The Artist who doesn't do twee!
“Art has been a lifetime obsession, it has never left me. You’re always learning, always picking bits and pieces up. It’s also very frustrating as sometimes you think ‘why didn’t I take up something sensible?’ But you press on and keep pushing it.”
Those are the thoughts of Terry Copping, although many artists probably hold similar sentiments. At his studio in West Chiltington, a number of stunning, framed figurative and portrait paintings decorate the wall. Many more paintings are held up by hangers on a clothes rail. There are images of rock stars such as Johnny Cash, Keith Richards and Seasick Steve, a portrait of actor Patrick Mcgoohan and another of French painter Henri Matisse – a huge influence on Terry’s work.
But arguably Terry’s most striking images are inspired by photographs of people living ordinary lives in countries around the world – in particular Latin America – such as Terry’s favourite image, The Way Out, of a young girl with a notebook detailing handwritten English words.Terry said: “Most of my work is figurative. I believe it should tell a story, it should have narrative in it.”
Terry has been painting since he was 16, struggling to make a living from his paintings. He initially won a scholarship to study fine art at Sutton School of Art, concluding at St Martins, London. Terry was awarded first prize in an international pastel portrait competition organised by Faber-Castell, which led to his being featured on a BBC radio arts programme.
The Pastel Society selected one of his portraits for their centenary exhibition at the Mall Galleries, and his work has been on display at the Patterson Gallery in Albemarle Street. Terry has also been a finalist in the Not the Turner Prize sponsored by the Daily Mail. He has been a member of the Association of Sussex Artists since 2005 and became the Association's Chairman in 2010. He continues to paint daily and also runs a monthly pastel workshop and also offers individual lessons from his studio.
But whilst Terry’s love for painting has never waned, he grew increasingly frustrated with how artists were treated by galleries as he struggled to make a living from his work.
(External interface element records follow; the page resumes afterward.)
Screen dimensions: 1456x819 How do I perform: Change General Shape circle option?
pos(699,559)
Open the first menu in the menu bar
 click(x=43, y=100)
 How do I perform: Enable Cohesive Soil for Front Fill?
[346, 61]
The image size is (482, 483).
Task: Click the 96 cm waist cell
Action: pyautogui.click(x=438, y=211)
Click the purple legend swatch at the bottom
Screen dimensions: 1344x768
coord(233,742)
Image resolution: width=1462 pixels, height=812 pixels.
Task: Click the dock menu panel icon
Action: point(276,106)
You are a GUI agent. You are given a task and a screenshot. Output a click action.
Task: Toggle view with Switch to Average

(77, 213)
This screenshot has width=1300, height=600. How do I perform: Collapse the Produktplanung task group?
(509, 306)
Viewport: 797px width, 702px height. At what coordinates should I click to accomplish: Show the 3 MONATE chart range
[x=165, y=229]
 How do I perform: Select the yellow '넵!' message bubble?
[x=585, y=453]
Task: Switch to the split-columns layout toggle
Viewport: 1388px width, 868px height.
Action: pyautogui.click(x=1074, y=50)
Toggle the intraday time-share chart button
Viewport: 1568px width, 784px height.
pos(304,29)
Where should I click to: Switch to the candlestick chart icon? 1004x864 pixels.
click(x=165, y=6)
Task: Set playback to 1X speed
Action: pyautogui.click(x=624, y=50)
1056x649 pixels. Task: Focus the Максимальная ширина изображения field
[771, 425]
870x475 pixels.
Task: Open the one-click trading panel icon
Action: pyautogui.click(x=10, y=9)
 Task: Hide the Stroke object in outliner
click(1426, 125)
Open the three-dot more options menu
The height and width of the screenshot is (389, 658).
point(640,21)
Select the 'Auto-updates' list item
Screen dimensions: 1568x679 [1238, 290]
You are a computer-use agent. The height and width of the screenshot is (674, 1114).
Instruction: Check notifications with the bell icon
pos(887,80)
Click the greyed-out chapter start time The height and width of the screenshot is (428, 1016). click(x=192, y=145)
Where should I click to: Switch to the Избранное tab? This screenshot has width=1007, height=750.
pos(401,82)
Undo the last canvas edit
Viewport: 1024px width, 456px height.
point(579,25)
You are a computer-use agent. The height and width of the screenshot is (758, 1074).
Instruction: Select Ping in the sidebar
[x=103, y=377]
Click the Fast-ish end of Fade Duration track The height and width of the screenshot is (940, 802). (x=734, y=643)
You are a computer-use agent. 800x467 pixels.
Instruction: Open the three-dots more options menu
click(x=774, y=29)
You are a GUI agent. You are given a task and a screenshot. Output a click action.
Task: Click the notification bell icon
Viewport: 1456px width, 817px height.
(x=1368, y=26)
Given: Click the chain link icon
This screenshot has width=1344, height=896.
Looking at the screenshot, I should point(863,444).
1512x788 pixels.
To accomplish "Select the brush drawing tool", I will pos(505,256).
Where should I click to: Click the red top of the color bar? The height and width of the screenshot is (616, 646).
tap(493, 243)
He worked for an architect for a long time to keep in business, as he saw galleries take huge percentages from sales of his paintings.
Terry said: “It’s very difficult making a living from this. I try to keep my students away from ‘chasing the money’. What happens is that artists think ‘I’ll do something like that because that’s where the money is.’ But what actually happens is their work becomes mediocre because you’re not doing your own work. Chasing the pound can be disastrous, as art fashion changes every 15 minutes.
“I’ve done stuff for galleries, but it’s difficult. I’ve used Western galleries but there’s always tension there as they take so much out of your sale you begin to wonder, is this for prestige or to get money out of this? Some of them will rip you off. I sold one large piece and was given £3000 even though they had sold it for £9,000.It’s like taking your car to a dealer and they tell you it’s the wrong model, the mileage is too high, it’s not fashionable, and ask how much do you want for it? They say ‘Oh I couldn’t possibly get you that’ and it goes on. I can’t do it anymore.
“It’s a case of ‘Great! I sold in a West End gallery! How much money did I lose?’ Painting is not a sensible career choice!”
Terry’s most successful line of work, from a commercial aspect, has been portraits, but he is now in a position where he can paint what he wants to so has cut back on the portraits. Terry’s recent paintings have been more inspired by the expressive colour used by artists such as Matisse in the Fauvism style. Now producing artwork using a range of materials, using pastels and paints, terry said he is able to “fall back on all of the things that I’ve done and been trained to do”. He now hopes to impart some of his wisdom on students during lectures, which he has been doing for 12 years, and his art tuition classes.
“With teaching the mature students, you pick up as much from them as you impart. In trying to find ways to talk to people you open up channels within yourself. Sometimes though, the lectures can be draining. It’s good if you get an audience that are responsive, but if they’re not, you’re looking at a lot of stony faces!”
But whilst Terry continues to open up new channels, he does not entertain much of ‘modern art’. A piece of work should inform and inspire,” he said. “That’s the two golden rules. I cannot stand people who are not trained, or the idea that everything has to be done in 15 minutes. There’s no drama in the pictures, there’s no narrative whatsoever, and a lot of modern art works are mechanically produced and disguised to look like an intellectual piece of work, when it’s not. We can’t keep producing twee pieces of work all the time, as life isn’t twee. You should be working towards something that is profound.
“You have these huge lumps of abstract, with 100 people there all with a different opinion on it, including the artist who’ll change his opinion the following day. You’ll get all the Mystic Megs there, but it’s the King’s new clothes – people are afraid to say it’s all a load of rubbish. They are pulling the wool over our eyes.”